More than two thirds of voters are in favor of transparency regarding foreign financing of Hungarian media products. 70% of Hungarians agree that media outlets should be required to make public their foreign funding, while only 22% oppose this requirement, according to a recent representative opinion poll by the Nezopont Institute. Fidesz and Our Homeland (MHM) party voters are the most committed to transparency, with 82 and 83 percent respectively backing such a mandate, but even the relative majority of Tisza party voters (48 percent), who seem the most critical, are in favor of transparency.
The intensifying of foreign interference attempts targeting Hungarian domestic political processes is a matter of concern for the Hungarian public and lends added relevance to the study. These attempts to influence have especially ramped up after the outbreak of the Russia-Ukraine armed conflict and are primarily aimed at changing the Hungarian government's pro-peace stance by various means, including financing entities critical of the government.

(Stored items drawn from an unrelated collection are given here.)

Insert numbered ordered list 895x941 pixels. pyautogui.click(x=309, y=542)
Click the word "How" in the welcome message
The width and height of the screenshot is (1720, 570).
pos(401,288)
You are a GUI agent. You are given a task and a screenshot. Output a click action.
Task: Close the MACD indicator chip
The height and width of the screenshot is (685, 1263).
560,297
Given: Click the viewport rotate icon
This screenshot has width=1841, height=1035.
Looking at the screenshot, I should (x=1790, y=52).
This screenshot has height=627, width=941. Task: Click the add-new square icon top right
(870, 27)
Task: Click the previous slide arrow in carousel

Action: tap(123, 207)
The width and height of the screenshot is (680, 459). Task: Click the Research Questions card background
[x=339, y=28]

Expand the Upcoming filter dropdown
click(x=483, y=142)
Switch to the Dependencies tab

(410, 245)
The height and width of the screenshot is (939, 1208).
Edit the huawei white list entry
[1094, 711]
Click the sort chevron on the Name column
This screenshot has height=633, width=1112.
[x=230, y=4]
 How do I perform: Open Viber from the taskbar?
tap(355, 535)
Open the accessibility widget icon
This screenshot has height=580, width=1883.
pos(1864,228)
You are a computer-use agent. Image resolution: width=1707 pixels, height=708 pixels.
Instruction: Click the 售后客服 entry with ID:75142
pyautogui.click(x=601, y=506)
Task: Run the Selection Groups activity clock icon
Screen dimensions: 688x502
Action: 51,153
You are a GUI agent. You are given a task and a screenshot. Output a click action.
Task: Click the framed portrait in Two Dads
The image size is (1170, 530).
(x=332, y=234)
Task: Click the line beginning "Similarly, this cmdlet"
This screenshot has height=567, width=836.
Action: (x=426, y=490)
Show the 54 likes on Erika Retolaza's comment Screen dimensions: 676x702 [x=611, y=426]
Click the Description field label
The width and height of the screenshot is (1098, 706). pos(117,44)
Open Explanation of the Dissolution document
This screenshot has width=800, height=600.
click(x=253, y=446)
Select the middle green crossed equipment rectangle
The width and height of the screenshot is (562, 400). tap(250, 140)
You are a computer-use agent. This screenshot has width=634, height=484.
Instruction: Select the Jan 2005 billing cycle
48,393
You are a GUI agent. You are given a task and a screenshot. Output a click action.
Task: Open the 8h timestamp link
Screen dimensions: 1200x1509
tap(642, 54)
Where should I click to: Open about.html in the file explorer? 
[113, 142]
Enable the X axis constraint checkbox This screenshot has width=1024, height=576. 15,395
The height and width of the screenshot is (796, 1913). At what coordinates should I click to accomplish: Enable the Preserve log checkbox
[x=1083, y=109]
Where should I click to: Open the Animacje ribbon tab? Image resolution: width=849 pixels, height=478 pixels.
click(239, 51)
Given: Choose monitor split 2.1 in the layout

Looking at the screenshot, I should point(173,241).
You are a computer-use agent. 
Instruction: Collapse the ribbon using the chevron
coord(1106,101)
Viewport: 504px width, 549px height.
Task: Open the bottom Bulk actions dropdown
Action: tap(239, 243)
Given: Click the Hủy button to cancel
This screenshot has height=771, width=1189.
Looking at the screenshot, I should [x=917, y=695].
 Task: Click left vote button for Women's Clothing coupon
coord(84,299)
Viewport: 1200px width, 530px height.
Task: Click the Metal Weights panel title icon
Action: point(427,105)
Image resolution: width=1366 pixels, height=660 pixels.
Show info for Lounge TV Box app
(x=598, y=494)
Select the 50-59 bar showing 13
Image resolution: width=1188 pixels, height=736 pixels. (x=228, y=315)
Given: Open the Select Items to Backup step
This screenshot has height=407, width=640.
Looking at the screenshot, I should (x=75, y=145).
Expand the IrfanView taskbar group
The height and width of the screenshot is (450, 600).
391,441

Attention focused on funds from abroad going to opposition political actors in Hungary when Action for Democracy was found to have interfered in the 2022 national election campaign. Within the framework of the US-based organization's action, for example, the extremist anti-government publisher Ezalenyeg.hu received 1.9 billion forints (about EUR 4.8 million) in foreign funding, thus rightly raising the questions of who and with what intentions are financing domestic press products from abroad that are capable of influencing public opinion, and thus the will of the electorate. A recently published analysis by the Nezopont Institute, entitled Freedom of the Press in Hungary 2024, found that the number and revenues of media outlets critical of the government are steadily increasing year on year and they are overall generating profits, while their foreign funding is opaque.